In Pittsburgh, we are doing a prospective reporting as a quality assurance issue. We are recording any patient with stage 3, 4, or 5 chronic kidney disease to whom we believe the risk/benefit assessment warrants the administration of a gadolinium-based agent. We record the GFR, administer a low dose of MultiHance, and then we will be clinically, prospectively following them up to be sure they don’t develop any findings that might be worrisome for NSF.

Subsequently, we plan on reporting this as a research arm of this activity. I’d like to reach 2,000 CKD patients to whom a gadolinium-based MR contrast agent was administered before reporting our findings, and we’re not too far from that number at this point.

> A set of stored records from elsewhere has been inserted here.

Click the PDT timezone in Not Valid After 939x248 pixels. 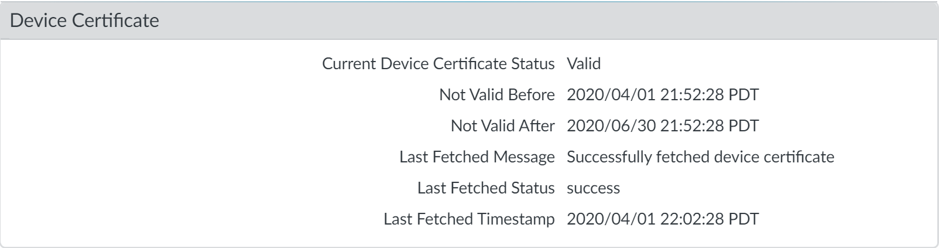pos(743,125)
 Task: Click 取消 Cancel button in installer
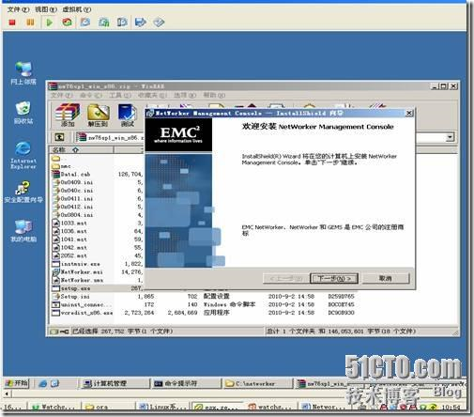386,278
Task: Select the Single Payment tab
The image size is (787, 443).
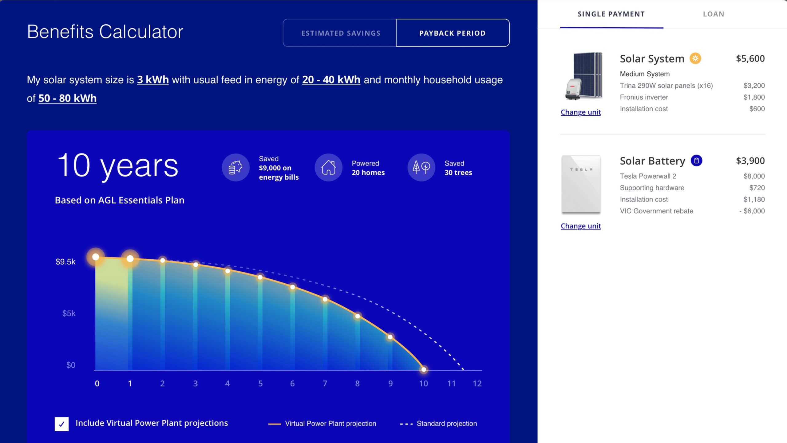Action: pyautogui.click(x=611, y=14)
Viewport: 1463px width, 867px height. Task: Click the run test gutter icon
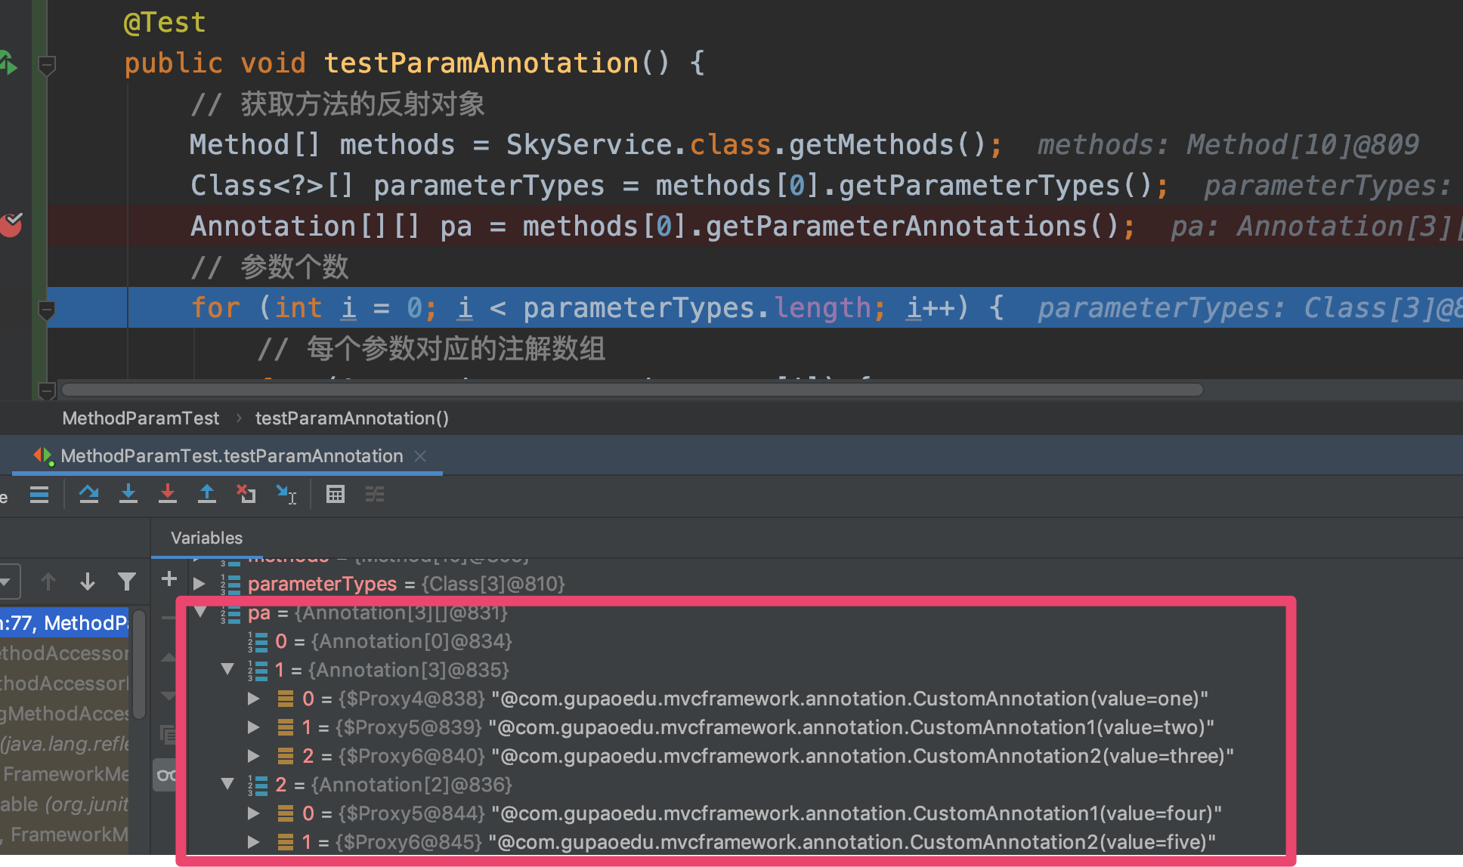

When we approach the size we are seeking, we will apply to the Institutional Review Board for approval to do a retrospective, anonymized study to see if any of these patients have been reported to have NSF or other abnormalities of which we should be aware.

RT: You are chair of the ACR’s Committee on MR Safety, which published a guidance document in June 2007. Is the committee planning any further recommendations or advisories regarding contrast agents and NSF given the latest developments?

Kanal: Most definitely. There was a joint meeting earlier this year between the American College of Radiology and the National Kidney Foundation. The sole agenda item was how to decrease the incidence of NSF. Hopefully, we will be seeing the recommendations from that meeting shortly.